Côté ligne nouvelle, relevons que Dominique Bussereau plaide pour la création, "à terme", "d'une ligne nouvelle doublant Paris-Lyon partant de la gare d'Austerlitz – qui a un trafic très insuffisant par rapport à ses potentialités –, s'incurvant dans le Cher pour aller vers Clermont", desservant ainsi "la patate centrale de la France qui est malheureusement hors de la grande vitesse ferroviaire". Pour lui, cette nouvelle ligne, qui ferait Paris-Lyon en 2 heures pour les trains sans arrêt, est la "seule solution" pour faire face à l'inévitable saturation de la ligne existante et pour rentabiliser Austerlitz.

Nouveau partage des lignes fines

Toujours en matière ferroviaire, Dominique Bussereau souligne le changement de position des régions à l'égard des lignes fines du territoire, sujet sur lequel le préfet François Philizot planche de nouveau (lire notre article du 11 septembre).
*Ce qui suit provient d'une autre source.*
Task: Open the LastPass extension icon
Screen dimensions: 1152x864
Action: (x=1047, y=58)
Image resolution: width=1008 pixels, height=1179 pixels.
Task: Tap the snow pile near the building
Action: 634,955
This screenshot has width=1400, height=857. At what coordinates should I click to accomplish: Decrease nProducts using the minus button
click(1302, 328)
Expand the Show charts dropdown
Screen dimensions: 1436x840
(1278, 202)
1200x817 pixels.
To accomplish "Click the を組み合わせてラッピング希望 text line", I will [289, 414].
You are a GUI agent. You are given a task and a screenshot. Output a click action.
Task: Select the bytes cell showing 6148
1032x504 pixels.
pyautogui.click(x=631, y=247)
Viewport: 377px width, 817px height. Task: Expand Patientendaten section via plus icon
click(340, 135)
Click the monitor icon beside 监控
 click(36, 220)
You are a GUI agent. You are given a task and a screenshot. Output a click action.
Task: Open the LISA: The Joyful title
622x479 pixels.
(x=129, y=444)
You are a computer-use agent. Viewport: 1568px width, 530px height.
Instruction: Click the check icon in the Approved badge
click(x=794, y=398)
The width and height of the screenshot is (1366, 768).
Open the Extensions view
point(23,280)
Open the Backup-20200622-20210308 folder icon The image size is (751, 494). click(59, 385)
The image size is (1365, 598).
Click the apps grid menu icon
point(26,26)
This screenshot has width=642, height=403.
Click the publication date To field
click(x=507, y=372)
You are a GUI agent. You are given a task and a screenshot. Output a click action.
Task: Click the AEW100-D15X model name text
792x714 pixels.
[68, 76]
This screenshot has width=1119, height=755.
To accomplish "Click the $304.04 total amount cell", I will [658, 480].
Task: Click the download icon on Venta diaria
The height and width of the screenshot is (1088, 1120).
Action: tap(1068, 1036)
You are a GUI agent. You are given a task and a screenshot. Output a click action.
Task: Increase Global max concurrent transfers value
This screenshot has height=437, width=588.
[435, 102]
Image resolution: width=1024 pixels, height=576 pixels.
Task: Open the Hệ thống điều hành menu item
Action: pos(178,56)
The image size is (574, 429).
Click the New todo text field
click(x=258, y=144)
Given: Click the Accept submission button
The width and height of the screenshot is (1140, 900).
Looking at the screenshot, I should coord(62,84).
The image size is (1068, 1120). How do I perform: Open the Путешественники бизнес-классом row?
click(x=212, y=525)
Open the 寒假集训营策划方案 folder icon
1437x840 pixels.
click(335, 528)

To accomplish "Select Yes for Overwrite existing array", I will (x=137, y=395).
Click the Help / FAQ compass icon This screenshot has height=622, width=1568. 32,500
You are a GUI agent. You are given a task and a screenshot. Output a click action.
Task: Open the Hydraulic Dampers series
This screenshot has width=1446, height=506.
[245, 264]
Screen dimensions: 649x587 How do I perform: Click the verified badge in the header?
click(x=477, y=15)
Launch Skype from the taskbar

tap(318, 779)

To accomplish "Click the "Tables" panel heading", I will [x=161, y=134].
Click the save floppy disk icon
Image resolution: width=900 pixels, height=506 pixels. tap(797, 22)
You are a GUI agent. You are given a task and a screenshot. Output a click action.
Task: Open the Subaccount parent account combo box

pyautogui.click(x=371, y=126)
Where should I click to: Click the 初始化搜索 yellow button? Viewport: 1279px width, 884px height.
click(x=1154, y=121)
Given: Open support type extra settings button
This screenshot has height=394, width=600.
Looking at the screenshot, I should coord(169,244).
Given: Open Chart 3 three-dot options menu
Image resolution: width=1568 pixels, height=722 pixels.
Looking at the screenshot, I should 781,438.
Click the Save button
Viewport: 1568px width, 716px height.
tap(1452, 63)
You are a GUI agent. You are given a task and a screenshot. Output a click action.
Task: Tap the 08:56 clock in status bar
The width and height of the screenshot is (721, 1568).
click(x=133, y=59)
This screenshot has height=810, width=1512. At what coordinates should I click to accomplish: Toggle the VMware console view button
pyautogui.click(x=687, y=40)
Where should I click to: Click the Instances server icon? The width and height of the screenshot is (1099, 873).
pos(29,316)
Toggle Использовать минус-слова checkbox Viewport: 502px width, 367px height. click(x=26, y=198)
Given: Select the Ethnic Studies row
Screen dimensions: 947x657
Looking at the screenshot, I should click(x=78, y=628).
Elles sont "prêtes à en reprendre certaines à 100%", parce qu'elles voient "que les contrats de plan État-région sont souvent des fictions financières", et "à condition que l'État reprenne lui aussi un certain nombre de lignes", observe-t-il. "Ce n'est pas absurde sur le plan conceptuel", juge-t-il. Le sénateur Olivier Jacquin (Meurthe-et-Moselle, SER) attire néanmoins l'attention sur "le risque absolument terrible", "la tentation forte de la SNCF et de l'État d'aller solliciter directement les collectivités territoriales", en prenant l'exemple du "train Metz-Nancy-Lyon arrêté unilatéralement par la SNCF en 2018", et "repris en 2024 par la région, le département et la métropole de Nancy qui cofinancent cette liaison".

Un réseau routier départemental qui "part en quenouille", une ruralité délaissée

L'ancien président de l'Assemblée des départements de France s'inquiète par ailleurs d'un "réseau routier départemental qui va partir en quenouille du fait de la baisse des ressources des départements […]. Vraisemblablement, l'année prochaine le critère d'ajustement du budget va être de baisser le budget de la route". Une perspective d'autant plus inquiétante que ces routes innervent pour l'essentiel une ruralité dont Dominique Bussereau considère qu'elle constitue la "faiblesse" d'un système de transport français par ailleurs jugé "très au point", mais qu'il appelle "à remodeler" sur ce point. Avec la loi d'orientation des mobilités (LOM), "on a dit, dans la ruralité, c'est ou les intercos, ou les régions. Sauf que les régions ont autre chose à faire avec tout ce qu'elles ont à dépenser […]. Et les petites intercos, elles, n'ont pas les équipes et les moyens de le faire", dénonce-t-il ainsi. Autre réforme dans le viseur, celle opérée par la loi Notr "transférant tout le transport scolaire aux régions". Ce faisant, "on a empêché les départements de réutiliser des bus scolaires dans la journée pour faire du transport local", déplore l'élu.

Place au ministre

S'agissant du devenir précis de la "loi cadre" qui doit consacrer les travaux de la conférence Ambition France Transports, on en saura davantage avec l'audition du ministre Philippe Tabarot par les députés, prévue ce 24 octobre. Un ministre que les sénateurs passeront à leur tour à la question le 5 novembre prochain, dès 8h15.